The problem> Write the next part of the article below on the height of Polish children, starting right after its last sentence.

Exercise text>

>>>>

Polish children shorter than their peers from other countries in CEE, says new study

Credit: Adobe Stock
Credit: Adobe Stock

‘Polish children are shorter than their peers from other countries in our region,’ says Professor Anna Fijałkowska from the Institute of Mother and Child in Warsaw.

She adds: ‘This surprised me, because so far we have focused only on the BMI and we knew that Polish children were gaining weight the fastest in Europe.’

In the 1990s, children living in cities were clearly taller than children living in the countryside. Since 2000, this gap has started to close around the world. The exception is Sub-Saharan Africa, where such changes still have not taken place - children in cities continue to develop better, they are healthier and have a better start in adulthood. These conclusions were formulated on the basis of the results of the study published in Nature, based on data from 200 countries (including Poland).

More height in adolescence positively affects human development, including the reduced risk of civilization diseases in later stages of life. BMI (body mass index) is the opposite. The higher a child's BMI during growth and puberty, the greater the risk of various diseases.

Scientists collected data on the height and weight of children aged 5-19, living in cities and in the countryside. In total, 2,325 population studies were used. Several scientific institutions from Poland were involved, including the Institute of Mother and Child in Warsaw.

'I was surprised that Poland was in the lower ranges of our geographic region. Children in Poland are shorter in comparison to their peers from other countries in the region, not to mention children in Western countries or Scandinavia', says Professor Fijałkowska.

The study presents data for 13 countries in Central and Eastern Europe. Only children from Albania and Macedonia are shorter than Polish children living in cities. On the other hand, children from Bulgaria, Romania, Albania and Macedonia are shorter than Polish children living in the countryside.

When asked about the possible reasons for these results, Fijałkowska says that it is difficult to draw clear conclusions, because Poland has not yet carried out longitudinal studies of different cohorts of children (the same group is monitored for many years). She adds that there is one factor that has been well researched recently - the diet.

'As part of cooperation with WHO, we are among 40 countries that participate in the COSI (Childhood Obesity Surveillance Initiative) project. So far, we have taken part in three editions (2016, 2018, 2021). Thanks to this, we know the nutritional differences between children living in cities and in the countryside,’ says Fijałkowska.

As many as 67% of children in cities and 63 percent children living in the countryside eat fresh fruit every day. Vegetables are consumed by 83% of children in cities, and 75% in the countryside. Sweet drinks are consumed three times a week by 28% children in cities and 34 percent children in the countryside.

'There are still dietary differences between cities and the countryside. But these differences are blurring to the disadvantage of the city. The cities are worse than they used to be. The popularity of fast food is growing and there is a problem with polluted air. While we do not know the impact of air pollution on growth, if someone has asthma, their development is definitely worse,’ says Fijałkowska.

<<<<

Data excerpts>
>>>>

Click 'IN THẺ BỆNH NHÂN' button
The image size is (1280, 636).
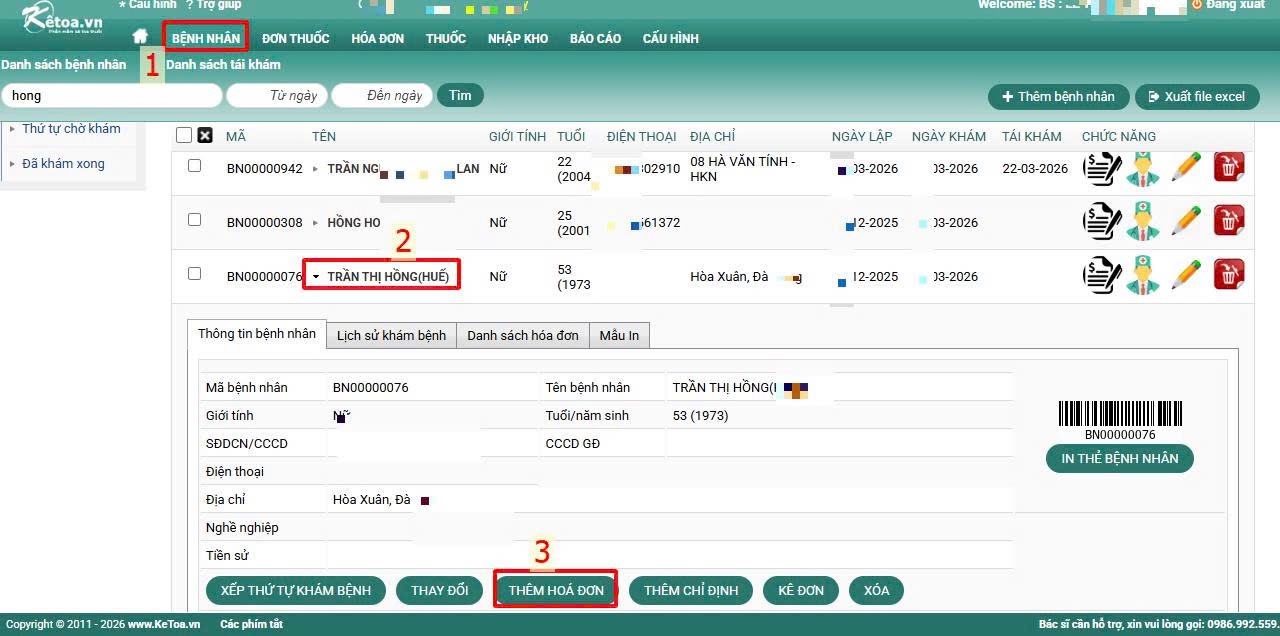pos(1119,459)
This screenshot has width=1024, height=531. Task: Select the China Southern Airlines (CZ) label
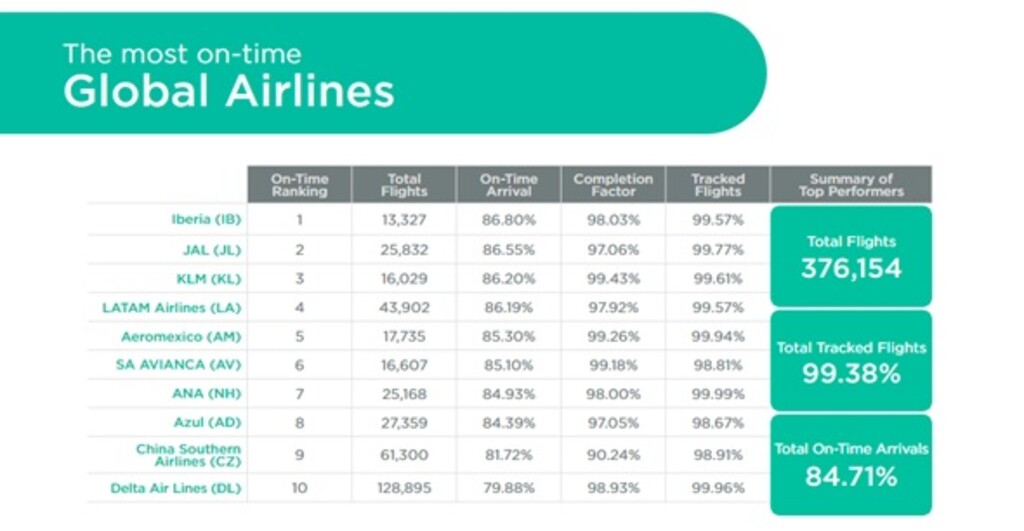189,455
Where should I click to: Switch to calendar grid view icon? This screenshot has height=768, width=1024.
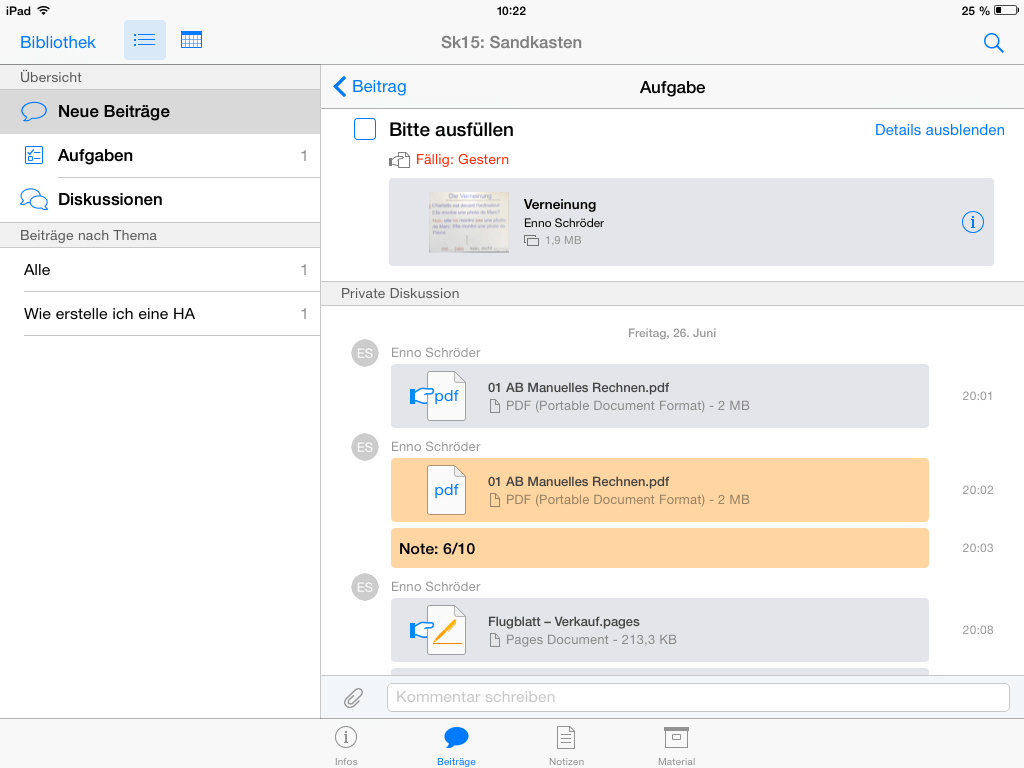(191, 40)
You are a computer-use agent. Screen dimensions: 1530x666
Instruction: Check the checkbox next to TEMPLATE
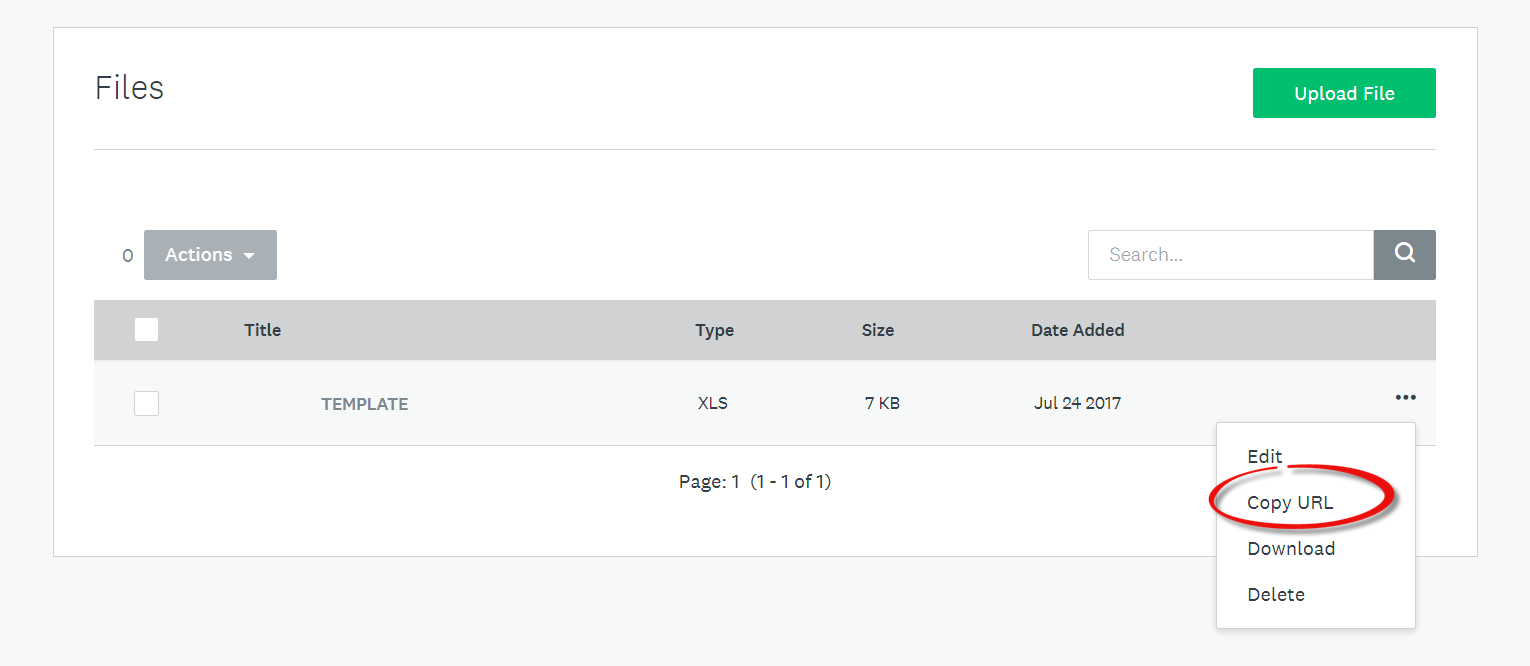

<<<<

Reply>
She also emphasises that only a few percent of children in Poland are physically fit for their age. When asked whether Poland's economic status compared to other countries in the region could affect bad eating habits, she denies it.

'The low position of Polish children in terms of height is not due to poverty. Compared to other countries, we simply care less about our diet. When we combine this with the fact that Polish children (especially boys) are gaining weight the fastest in the region, it paints a consistent image.

'Both groups of children have increasing amounts of screen time at the expense of time spent outdoors. This, in turn, is compounded by migrations and a change in the social structure - rich city dwellers move to the outskirts of the city. The villages outside the cities no longer resemble traditional villages.’

According to Fijałkowska, the observed phenomenon, can be partially explained by the well researcher mechanism of societies getting richer.

She adds: ‘This is a well known phenomenon - when a society starts to get richer, at the beginning we observe an increase in unhealthy behaviour: people get fat, fall into an unhealthy lifestyle. And then they bounce back. We learned it very well on the example of the behaviour of the Scandinavian community.’

The expert also shares information about the planned project of a long-term study of Polish children. However, she mentions the difficulty in gaining the trust of parents who must consent to their child's participation in the study.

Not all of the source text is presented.